Yeni harfler alındıktan sonra eski yazı ile bir tek kelime bile yazmayan iki kişi görmüşümdür: Atatürk ve İnönü!
(Falih Rıfkı Atay, Çankaya)
– Buğdayla arpadan başka ne biter bu topraklarda?
Ziraatçı sayar:
– Yulaf, pancar, zerzevat, tütün...
(Falih Rıfkı Atay, Çankaya)
2. Kendisinden sonra açıklama yapılacak cümlenin sonuna konur:
Bu kararın istinat ettiği en kuvvetli muhakeme ve mantık şu idi: Esas, Türk milletinin haysiyetli ve şerefli bir millet olarak yaşamasıdır.
(Mustafa Kemal Atatürk)
Kendimi takdim edeyim: Meclis kâtiplerindenim.
(Falih Rıfkı Atay, Denizaşırı)

————————

### Görevleriniz
A - Okuma parçasına göre yeni harfler alındıktan sonra eski yazıyla tek kelime bile yazmayan iki kişi kimdir?
B - Noktalama işaretleriyle ilgili okuma parçasını kaldığı yerden sürdürün.

### Veri bölümü

————————

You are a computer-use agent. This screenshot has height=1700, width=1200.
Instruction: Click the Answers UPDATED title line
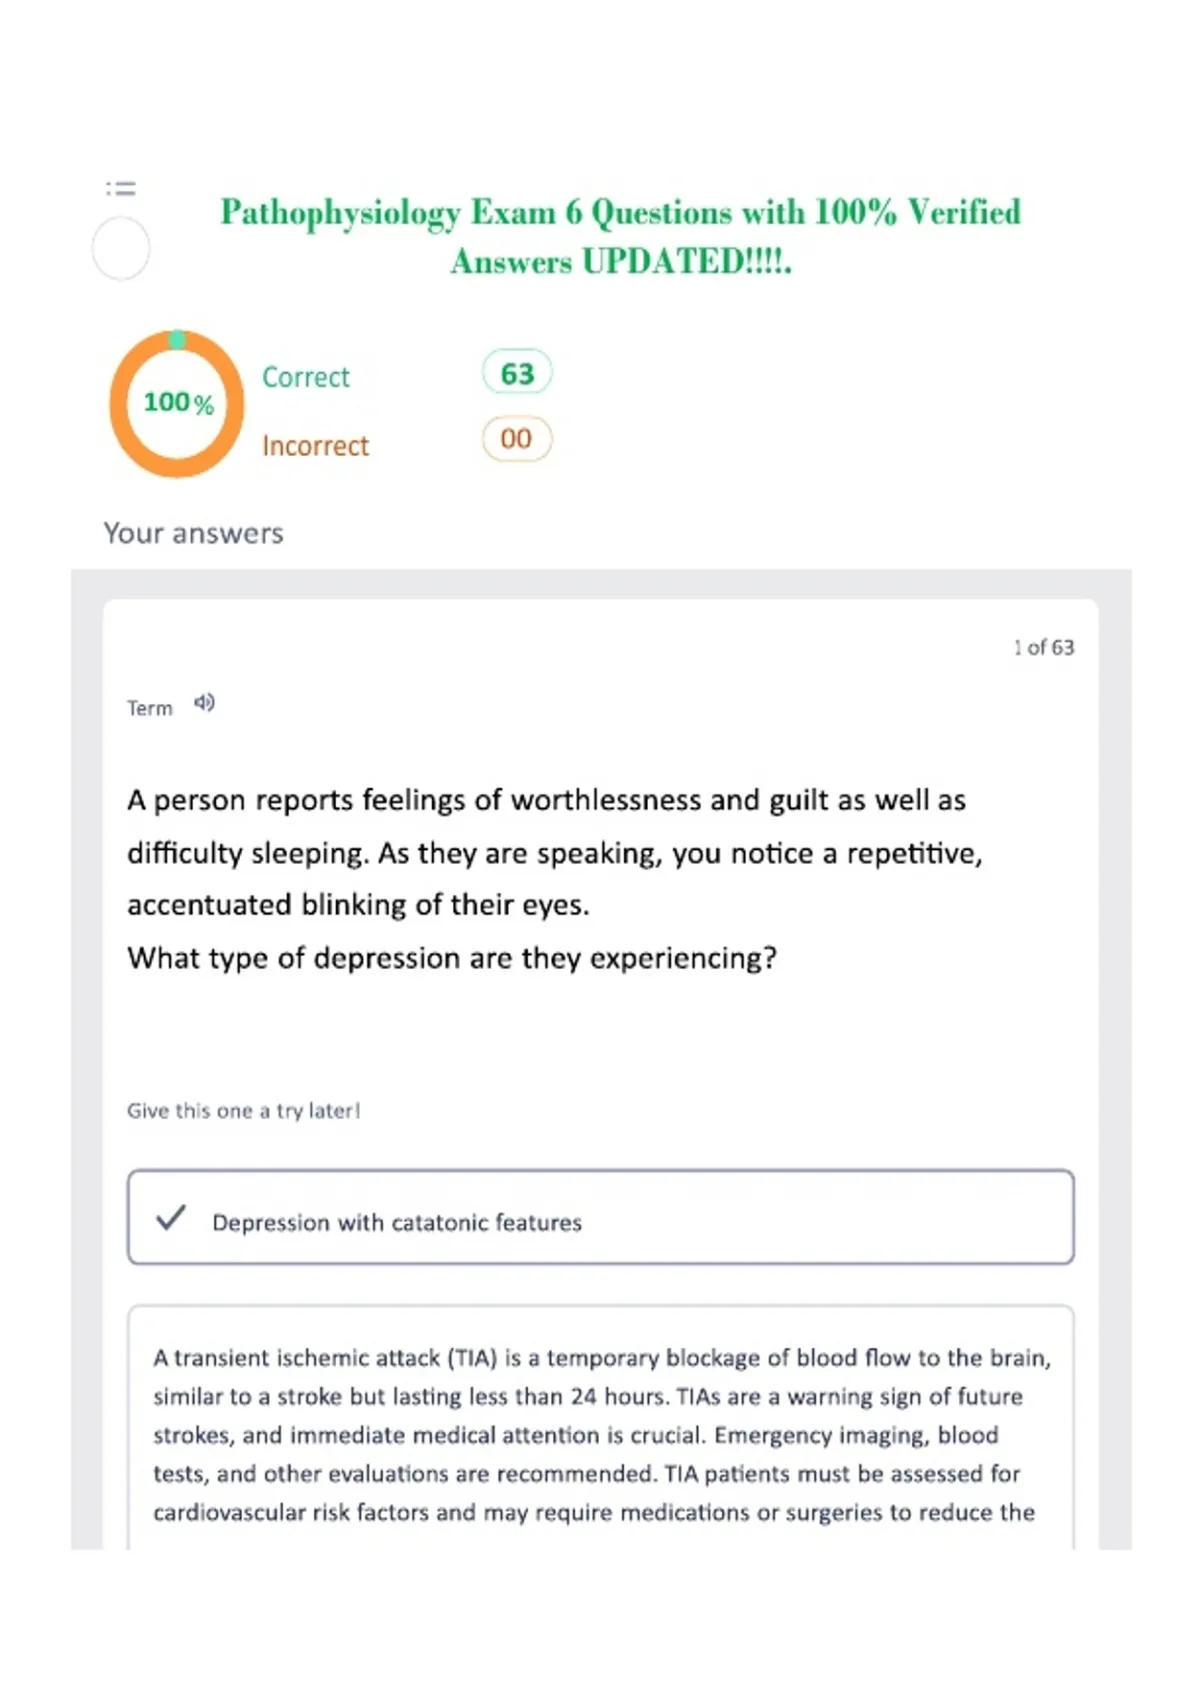coord(621,261)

————————

### Alıştırma yanıtları
A - Atatürk ve İnönü.

B -
Derler: İnsanda derin bir yaradır köksüzlük;
Budur âlemde hudutsuz ve hazin öksüzlük. (Yahya Kemal Beyatlı)
3. Kütüphanecilik alanında yazar adı ile eser başlığı arasına konur: Yahya Kemal Beyatlı: Kendi Gök Kubbemiz, Falih Rıfkı Atay: Çankaya, Yakup Kadri Karaosmanoğlu: Yaban, Faruk Nafiz Çamlıbel: Bir Ömür Böyle Geçti (bk. Virgül 15).
4. Ses biliminde uzun ünlüyü göstermek için kullanılır: a:ile, ka:til, usu:le, i:cat.
5. Edebî eserlerdeki karşılıklı konuşmalarda, konuşan kişinin adından sonra konur:Bilge Kağan: Türklerim, işitin!
Üstten gök çökmedikçe
altan yer delinmedikçe
ülkenizi, törenizi kim bozabilir sizin?
Koro : Göğe erer başımız
başınla senin !
Bilge Kağan: Ulusum birleşip yücelsin diye
gece uyumadım, gündüz oturmadım.
Türklerim Bilge Kağan der bana.
Ben her şeyi onlar için bildim.
Nöbetteyim !
(A. Turan Oflazoğlu, Anıtkabir)
6. Matematikte bölme işareti olarak kullanılır: 56:8=7, 100:2=50.
5. Üç nokta ( ... )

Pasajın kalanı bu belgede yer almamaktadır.